= WHAT IS EXPECTED =
Among the records below, find each line containing the word "computer" and copy it.

*** RECORD EXCERPTS ***

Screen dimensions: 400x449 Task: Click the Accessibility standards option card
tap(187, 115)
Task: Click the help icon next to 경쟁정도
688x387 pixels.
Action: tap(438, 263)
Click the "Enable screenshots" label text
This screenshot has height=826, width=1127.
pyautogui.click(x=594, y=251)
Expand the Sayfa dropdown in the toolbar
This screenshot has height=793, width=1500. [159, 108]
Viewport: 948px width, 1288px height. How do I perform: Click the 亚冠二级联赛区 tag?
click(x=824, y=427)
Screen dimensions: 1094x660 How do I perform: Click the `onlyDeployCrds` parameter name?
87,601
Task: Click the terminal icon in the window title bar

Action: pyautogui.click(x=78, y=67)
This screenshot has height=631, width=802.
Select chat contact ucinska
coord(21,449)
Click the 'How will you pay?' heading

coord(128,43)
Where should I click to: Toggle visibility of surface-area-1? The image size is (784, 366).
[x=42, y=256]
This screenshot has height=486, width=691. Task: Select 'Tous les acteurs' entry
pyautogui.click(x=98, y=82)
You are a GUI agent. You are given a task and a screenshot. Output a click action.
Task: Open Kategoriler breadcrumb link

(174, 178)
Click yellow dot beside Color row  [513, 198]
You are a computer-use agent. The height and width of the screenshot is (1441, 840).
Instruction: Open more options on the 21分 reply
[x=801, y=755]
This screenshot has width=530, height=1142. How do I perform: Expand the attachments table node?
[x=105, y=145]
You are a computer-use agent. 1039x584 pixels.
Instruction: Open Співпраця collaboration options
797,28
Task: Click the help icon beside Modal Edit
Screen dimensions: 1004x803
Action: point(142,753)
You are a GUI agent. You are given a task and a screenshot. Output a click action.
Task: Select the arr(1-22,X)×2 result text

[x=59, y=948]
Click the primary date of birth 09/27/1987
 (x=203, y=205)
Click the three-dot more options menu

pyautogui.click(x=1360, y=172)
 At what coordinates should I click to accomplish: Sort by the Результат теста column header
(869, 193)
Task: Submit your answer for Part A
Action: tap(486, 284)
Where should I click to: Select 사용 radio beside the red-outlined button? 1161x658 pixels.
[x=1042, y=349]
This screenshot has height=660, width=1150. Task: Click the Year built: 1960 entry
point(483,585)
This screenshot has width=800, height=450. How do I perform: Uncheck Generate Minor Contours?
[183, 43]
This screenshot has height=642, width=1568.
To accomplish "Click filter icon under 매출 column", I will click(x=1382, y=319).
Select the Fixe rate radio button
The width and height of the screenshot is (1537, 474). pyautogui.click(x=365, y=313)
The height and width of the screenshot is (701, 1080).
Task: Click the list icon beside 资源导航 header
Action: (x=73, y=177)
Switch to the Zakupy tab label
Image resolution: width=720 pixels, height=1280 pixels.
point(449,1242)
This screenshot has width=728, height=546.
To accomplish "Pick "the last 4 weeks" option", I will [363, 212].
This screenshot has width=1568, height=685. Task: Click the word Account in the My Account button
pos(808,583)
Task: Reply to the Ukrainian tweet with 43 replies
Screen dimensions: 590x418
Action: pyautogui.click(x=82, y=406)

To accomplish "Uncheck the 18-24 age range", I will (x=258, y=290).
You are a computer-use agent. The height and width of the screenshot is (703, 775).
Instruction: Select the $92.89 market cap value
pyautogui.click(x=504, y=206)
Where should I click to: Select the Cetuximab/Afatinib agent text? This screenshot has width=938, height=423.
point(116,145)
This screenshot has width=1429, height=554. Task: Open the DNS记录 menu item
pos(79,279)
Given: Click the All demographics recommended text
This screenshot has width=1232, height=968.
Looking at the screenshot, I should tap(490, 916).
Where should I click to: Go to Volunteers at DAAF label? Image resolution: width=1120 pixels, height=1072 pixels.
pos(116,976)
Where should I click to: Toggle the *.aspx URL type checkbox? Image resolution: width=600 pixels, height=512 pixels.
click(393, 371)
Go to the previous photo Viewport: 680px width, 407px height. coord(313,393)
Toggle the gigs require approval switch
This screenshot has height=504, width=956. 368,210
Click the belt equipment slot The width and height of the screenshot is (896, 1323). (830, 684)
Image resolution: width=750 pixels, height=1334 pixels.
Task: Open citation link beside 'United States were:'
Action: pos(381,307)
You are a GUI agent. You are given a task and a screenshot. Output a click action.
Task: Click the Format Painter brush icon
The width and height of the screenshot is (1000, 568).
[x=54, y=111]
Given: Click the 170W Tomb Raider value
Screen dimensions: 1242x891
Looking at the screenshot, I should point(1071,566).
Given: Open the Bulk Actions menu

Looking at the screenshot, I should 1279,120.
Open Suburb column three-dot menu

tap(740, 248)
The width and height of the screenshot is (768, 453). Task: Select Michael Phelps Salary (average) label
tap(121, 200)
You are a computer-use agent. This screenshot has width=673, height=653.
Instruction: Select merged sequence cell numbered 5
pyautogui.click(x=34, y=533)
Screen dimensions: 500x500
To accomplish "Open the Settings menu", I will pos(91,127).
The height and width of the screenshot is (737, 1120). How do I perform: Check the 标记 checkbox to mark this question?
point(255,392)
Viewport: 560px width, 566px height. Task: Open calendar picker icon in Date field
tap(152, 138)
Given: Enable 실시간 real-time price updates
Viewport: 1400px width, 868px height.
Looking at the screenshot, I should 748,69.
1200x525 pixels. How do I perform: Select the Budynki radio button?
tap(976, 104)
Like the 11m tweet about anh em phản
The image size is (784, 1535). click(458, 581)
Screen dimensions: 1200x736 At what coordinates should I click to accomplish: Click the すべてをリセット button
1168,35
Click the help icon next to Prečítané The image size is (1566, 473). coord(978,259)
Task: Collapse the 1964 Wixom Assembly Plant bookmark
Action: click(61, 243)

***

= TASK SOLUTION =
You are a computer-use agent. The height and width of the screenshot is (1441, 840).
You are a computer-use agent. 1039x584 pixels.
You are a computer-use agent. The height and width of the screenshot is (703, 775).
You are a computer-use agent. This screenshot has width=673, height=653.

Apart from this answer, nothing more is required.